Ultra-High-Speed Ground Transportation study - Business Case Analysis – February 8, 2019 advisory group meeting

Overview - Advisory Group Meeting 4 - February 8, 2019

Twenty members of the committee attended the fourth meeting in Olympia, WA. The agenda included:

  • Review feedback from stakeholders and advisory group about project vision
  • A summary of economic development work to date
  • Results of corridor planning scenario development

Washington Governor Jay Inslee and British Columbia Premier John Horgan made an appearance at the meeting to share their vision for what an ultra-high-speed transportation system could mean to the Cascadia mega-region. Premier Horgan shared news that British Columbia will contribute an additional $300,000CAN to continue work on the project. Governor Inslee discussed his $3.25 million proposal to develop a governance structure and conduct robust public outreach as the next phase of the project.
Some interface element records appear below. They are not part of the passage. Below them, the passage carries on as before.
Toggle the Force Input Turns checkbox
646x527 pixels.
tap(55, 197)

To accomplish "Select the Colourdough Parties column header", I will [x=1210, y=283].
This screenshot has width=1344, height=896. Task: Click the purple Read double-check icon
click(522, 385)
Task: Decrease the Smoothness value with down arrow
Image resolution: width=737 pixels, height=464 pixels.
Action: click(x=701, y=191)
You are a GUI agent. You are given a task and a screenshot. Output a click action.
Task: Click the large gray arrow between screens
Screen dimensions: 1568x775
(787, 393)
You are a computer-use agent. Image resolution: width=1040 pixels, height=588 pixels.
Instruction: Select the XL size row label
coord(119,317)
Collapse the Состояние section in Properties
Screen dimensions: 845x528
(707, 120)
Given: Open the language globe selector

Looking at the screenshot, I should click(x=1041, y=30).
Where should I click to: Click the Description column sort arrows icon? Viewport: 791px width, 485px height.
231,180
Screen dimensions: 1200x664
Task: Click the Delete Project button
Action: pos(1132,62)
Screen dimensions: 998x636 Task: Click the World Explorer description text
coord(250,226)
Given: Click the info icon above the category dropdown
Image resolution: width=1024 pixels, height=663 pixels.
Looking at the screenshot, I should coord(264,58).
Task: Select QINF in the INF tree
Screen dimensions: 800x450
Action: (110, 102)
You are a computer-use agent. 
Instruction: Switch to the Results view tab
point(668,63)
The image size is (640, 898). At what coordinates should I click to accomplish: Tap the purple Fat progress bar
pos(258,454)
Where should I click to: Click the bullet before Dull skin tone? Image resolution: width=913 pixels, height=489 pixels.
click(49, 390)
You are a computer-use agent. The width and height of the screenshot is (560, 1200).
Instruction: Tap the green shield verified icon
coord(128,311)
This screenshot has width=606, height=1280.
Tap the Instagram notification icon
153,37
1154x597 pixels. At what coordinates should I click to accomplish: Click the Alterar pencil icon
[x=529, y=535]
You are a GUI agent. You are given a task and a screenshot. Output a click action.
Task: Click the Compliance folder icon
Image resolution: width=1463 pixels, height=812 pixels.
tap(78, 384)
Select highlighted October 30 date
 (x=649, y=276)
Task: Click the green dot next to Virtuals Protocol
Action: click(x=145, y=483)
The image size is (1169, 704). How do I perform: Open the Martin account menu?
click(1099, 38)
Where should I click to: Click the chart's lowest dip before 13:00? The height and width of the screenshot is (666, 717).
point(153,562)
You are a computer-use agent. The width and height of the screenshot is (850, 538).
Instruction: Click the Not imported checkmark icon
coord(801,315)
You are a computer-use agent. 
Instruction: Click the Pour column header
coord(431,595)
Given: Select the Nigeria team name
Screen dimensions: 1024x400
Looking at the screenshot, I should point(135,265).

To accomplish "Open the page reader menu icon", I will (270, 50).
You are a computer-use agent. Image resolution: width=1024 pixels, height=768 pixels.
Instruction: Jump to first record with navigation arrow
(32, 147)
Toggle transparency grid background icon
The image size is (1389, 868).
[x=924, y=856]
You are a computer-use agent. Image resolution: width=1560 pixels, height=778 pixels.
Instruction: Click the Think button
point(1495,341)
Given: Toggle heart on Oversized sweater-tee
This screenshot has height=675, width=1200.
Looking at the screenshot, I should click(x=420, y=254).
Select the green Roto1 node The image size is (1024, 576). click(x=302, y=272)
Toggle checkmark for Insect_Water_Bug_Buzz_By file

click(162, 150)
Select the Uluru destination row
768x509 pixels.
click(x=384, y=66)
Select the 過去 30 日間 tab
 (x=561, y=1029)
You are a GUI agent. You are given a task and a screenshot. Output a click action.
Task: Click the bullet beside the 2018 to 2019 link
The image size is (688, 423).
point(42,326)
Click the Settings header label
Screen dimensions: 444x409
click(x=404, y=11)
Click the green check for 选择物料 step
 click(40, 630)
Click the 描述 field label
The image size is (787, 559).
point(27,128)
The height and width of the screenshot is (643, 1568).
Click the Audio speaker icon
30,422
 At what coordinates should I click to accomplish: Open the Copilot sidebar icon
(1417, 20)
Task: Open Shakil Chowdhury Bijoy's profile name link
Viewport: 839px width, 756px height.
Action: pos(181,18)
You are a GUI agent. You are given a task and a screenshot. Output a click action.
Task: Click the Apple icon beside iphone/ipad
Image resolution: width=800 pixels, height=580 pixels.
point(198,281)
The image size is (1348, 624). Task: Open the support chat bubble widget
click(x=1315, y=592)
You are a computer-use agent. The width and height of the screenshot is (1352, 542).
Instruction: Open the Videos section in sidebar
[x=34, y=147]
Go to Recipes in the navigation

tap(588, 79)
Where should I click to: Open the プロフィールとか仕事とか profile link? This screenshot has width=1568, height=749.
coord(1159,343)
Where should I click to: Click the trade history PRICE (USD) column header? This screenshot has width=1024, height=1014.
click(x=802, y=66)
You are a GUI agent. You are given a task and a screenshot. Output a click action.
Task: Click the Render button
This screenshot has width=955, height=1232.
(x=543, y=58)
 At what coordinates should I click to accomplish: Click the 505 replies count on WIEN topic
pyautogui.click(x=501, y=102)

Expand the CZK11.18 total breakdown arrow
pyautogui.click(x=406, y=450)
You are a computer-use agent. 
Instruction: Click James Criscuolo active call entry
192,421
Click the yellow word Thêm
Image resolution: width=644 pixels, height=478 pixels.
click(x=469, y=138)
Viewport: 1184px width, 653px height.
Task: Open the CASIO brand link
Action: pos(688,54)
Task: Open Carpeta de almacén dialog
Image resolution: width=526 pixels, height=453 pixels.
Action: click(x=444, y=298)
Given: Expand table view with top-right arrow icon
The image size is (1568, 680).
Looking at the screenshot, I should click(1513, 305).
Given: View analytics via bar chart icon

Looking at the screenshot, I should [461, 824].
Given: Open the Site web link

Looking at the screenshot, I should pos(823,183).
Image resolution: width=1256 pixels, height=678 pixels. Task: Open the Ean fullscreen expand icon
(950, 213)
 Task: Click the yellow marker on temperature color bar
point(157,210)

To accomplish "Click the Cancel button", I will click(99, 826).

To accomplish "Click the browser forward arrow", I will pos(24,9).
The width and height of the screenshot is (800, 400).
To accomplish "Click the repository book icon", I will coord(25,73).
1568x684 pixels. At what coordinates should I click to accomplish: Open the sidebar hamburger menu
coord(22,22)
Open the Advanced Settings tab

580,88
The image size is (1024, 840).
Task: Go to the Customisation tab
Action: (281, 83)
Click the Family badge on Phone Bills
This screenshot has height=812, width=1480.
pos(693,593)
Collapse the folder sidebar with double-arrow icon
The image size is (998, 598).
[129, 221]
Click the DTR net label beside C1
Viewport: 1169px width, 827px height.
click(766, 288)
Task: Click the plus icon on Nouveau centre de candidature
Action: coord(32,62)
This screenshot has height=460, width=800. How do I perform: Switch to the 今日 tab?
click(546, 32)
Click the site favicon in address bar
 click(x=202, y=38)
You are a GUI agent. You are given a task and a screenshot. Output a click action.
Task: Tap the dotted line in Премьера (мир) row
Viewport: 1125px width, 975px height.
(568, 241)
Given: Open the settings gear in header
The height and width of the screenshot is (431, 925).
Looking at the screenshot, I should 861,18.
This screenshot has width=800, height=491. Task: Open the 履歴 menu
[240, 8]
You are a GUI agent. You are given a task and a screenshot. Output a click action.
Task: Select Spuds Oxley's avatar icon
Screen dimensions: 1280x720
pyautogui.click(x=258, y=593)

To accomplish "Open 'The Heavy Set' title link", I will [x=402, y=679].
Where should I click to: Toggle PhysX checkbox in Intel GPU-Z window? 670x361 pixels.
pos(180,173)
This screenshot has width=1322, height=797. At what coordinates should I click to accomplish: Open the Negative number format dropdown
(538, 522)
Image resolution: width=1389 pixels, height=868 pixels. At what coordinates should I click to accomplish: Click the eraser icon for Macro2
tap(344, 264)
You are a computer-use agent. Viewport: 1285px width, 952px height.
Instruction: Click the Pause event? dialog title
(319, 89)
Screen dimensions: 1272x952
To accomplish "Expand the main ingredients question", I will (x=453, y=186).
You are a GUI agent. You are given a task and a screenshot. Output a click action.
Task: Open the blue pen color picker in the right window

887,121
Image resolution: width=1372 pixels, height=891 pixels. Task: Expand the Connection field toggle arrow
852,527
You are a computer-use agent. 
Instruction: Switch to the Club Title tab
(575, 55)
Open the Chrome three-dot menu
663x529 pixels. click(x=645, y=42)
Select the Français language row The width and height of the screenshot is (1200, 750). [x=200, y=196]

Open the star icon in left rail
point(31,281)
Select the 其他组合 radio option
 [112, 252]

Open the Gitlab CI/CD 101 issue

His proposal is currently being considered by the state legislature.

Review feedback from stakeholders and advisory group about vision

  • 26 interviews were conducted with business leaders in the region to understand their vision for UHSGT in the region
  • Stakeholders and advisory group members want UHSGT to alleviate congestion, connect businesses to global talent, and better connect current transportation modes throughout the megaregion
  • Advisory group members noted that public engagement must to be deliberate and meaningful, with a focus on equity and economic prosperity

Economic development analysis

  • Based on case studies around the world, UHSGT station stops could create opportunities for significant economic development and growth along the corridor
  • There is significant interest and a potential market for UHSGT in this region, with 74% of the stated preference survey’s 2,427 respondents agreeing that they ‘would definitely try” the ultra-high-speed travel option

Corridor planning scenario development

  • Three corridor scenarios are being analyzed for planning purposes, including one that focuses on connecting downtown hubs and intermediary stops, one that focuses on airport connections and intermediary stops, and a hybrid mix of station stops
  • Each of the scenarios also will look at three different levels of daily service operating on the same system, including: — a full service plan which serves many stations on the corridor (based on the number of stations in that scenario), an express service that goes only to the downtown cores, and a "city pair" service plan which links nearby metro areas with high demand for intercity travel. This is similar to how the Japanese Shinkansen system operates, with Super Express, Express, and local services all on the same high speed rail line.
  • Important considerations include stop locations that have the greatest transit connections, are accessible to all income and racial demographics, and areas that have the infrastructure, workforce, housing, and potential to support future economic development
  • Analyzing tradeoffs will help understand the relationship between speed, frequency, ridership, and cost

The next advisory group meeting will be held at the end of April in British Columbia.